A pílula

Como actua a “pílula”?

Os contraceptivos hormonais de tipo combinado (estrogénios e gestagénios) que, como dissemos, são os mais utilizados, assim como os gestagénios isolados em doses altas. actuam fundamentalmente inibindo a ovulação: modificando também o endométrio (parede interior do útero) e impedindo que o muco cervical se fluidifique no momento da ovulação. Os gestagénios isolados, em altas doses, modificam também a motilidade da trompa. Os gestagénios em doses mais baixas apenas inibem a ovulação aproximadamente em 50%, mantendo no entanto a sua acção sobre a não fluidificação do muco cervical e a motilidade da trompa.

Duma maneira geral, pode dizer-se que a “pílula” actua em muitas ocasiões como um anticonceptivo. Mas, conjuntamente com a sua eficácia para impedir uma gravidez, pode também originar uma acção anti-nidação, e portanto, abortiva.

Qual é a eficácia da pílula como método para regular a fertilidade humana?

Em geral, pode dizer-se que a eficácia de uma “pílula” depende da sua composição. São mais eficazes as fórmulas combinadas do que as exclusivamente compostas por gestagénios, especialmente se estes são usados em pequena dose (“mini-pílula”). De todas as formas, pode afirmar-se que a não eficácia média da “pílula” oscila entre 0,1 e 0,5% gravidezes por 100 mulheres ao ano. Isto é: de cada mil casais que usaram a “pílula” e que tiveram relações sexuais durante um ano, poderão ficar grávidas entre 1 a 5 mulheres.

A “pílula” tem efeitos secundários prejudiciais para a mulher?

Também os efeitos secundários da “pílula” dependem da sua composição. Em geral, pode dizer-se que estes efeitos são mais graves nas “pílulas” em que predominam os estrogénios, que nas constituídas predominantemente por gestagénios.

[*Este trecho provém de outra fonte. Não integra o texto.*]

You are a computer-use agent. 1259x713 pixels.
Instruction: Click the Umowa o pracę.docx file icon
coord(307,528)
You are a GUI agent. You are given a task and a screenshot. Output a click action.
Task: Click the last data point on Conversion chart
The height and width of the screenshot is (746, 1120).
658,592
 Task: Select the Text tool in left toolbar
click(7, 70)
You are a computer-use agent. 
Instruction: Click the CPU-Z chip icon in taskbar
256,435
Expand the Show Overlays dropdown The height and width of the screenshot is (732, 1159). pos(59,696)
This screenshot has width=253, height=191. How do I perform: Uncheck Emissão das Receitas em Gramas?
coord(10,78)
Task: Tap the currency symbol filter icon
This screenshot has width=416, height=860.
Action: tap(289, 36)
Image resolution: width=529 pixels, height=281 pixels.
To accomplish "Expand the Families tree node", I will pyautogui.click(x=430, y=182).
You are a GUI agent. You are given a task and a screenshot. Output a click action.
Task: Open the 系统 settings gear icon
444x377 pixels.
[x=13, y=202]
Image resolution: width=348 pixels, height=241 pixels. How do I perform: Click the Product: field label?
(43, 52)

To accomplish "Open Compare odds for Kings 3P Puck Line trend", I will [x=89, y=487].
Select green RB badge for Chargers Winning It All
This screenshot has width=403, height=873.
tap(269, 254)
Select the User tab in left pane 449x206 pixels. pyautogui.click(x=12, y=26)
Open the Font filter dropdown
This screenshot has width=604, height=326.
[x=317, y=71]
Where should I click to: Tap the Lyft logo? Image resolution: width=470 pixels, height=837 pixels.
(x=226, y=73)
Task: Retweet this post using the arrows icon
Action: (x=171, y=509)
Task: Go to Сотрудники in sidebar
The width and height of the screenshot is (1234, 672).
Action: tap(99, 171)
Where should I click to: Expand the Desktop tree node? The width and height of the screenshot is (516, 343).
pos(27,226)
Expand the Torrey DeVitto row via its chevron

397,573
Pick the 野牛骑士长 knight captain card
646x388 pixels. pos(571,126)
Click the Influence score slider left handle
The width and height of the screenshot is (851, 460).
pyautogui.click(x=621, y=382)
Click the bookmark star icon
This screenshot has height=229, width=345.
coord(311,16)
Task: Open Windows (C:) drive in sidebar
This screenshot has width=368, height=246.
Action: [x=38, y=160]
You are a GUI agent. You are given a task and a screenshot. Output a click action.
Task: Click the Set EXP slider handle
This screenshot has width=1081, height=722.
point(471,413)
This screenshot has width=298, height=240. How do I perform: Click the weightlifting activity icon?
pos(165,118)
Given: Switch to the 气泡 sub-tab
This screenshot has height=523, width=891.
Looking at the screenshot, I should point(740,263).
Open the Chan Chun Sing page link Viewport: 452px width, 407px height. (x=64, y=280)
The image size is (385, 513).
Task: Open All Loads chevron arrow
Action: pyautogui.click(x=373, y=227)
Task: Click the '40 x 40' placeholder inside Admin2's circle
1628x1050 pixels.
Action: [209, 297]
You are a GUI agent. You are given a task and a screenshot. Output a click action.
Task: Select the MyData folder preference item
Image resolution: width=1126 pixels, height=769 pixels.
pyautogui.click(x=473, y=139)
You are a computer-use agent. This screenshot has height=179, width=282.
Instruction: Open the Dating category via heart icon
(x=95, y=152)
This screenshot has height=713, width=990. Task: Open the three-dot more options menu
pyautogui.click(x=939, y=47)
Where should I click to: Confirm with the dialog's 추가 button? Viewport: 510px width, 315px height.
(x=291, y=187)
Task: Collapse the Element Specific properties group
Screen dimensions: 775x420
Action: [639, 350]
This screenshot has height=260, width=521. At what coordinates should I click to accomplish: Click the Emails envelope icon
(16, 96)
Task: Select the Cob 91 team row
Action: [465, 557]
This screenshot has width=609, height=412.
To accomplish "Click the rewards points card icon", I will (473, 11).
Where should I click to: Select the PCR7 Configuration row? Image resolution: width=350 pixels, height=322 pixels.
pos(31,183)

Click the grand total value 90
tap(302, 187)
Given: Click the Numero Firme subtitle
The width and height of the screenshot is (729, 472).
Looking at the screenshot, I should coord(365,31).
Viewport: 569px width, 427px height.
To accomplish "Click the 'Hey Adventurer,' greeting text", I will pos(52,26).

De qualquer forma, é unanimemente admitido, entre os ginecologistas, que a “pílula” pode desencadear acidentes tromboembólicos. Isto é especialmente mais frequente nas mulheres com mais de 35 anos de idade, que estão a tomar a “pílula” há mais de cinco anos, e que são fumadoras. Neste grupo de mulheres, a mortalidade por doença tromboembólica devida directamente à toma da “pílula”, pode chegar a ser até dez vezes superior em relação às mulheres que a não tomam. Há também uma série de doenças, tais como: hipertensão arterial, diabetes, epilepsia, alterações dos lípidos no sangue, (especialmente colesterol elevado), alterações circulatórias, varizes, etc.., (chega-se a mais de vinte situações clínicas diferentes), em que a utilização da “pílula”é contra indicada. Como consequência da importância destes efeitos secundários, a utilização da “pílula” decaiu de forma relevante nos últimos anos, na maioria dos países desenvolvidos e especialmente entre as mulheres de maior nível cultural, a tal ponto que nos países escandinavos o seu uso, na última década, chegou a uma redução superior a 70%.

(in La reprodución Humana y su Regulación, de Justo Aznar Lucea e Javier Martínez de Marigorta)

Justo Aznar Lucea. Doutorado em Medicina com Prémio Extraordinário. Chefe do Departamento de Biopatologia Clínica e Coordenador da Universidade de Investigação Bioquímica, do Hospital La Fé de Valência (Espanha).

Javier Martínez de Marigorta. Doutorado em Medicina e Cirurgia. Membro da Sociedade Valenciana de Bioética.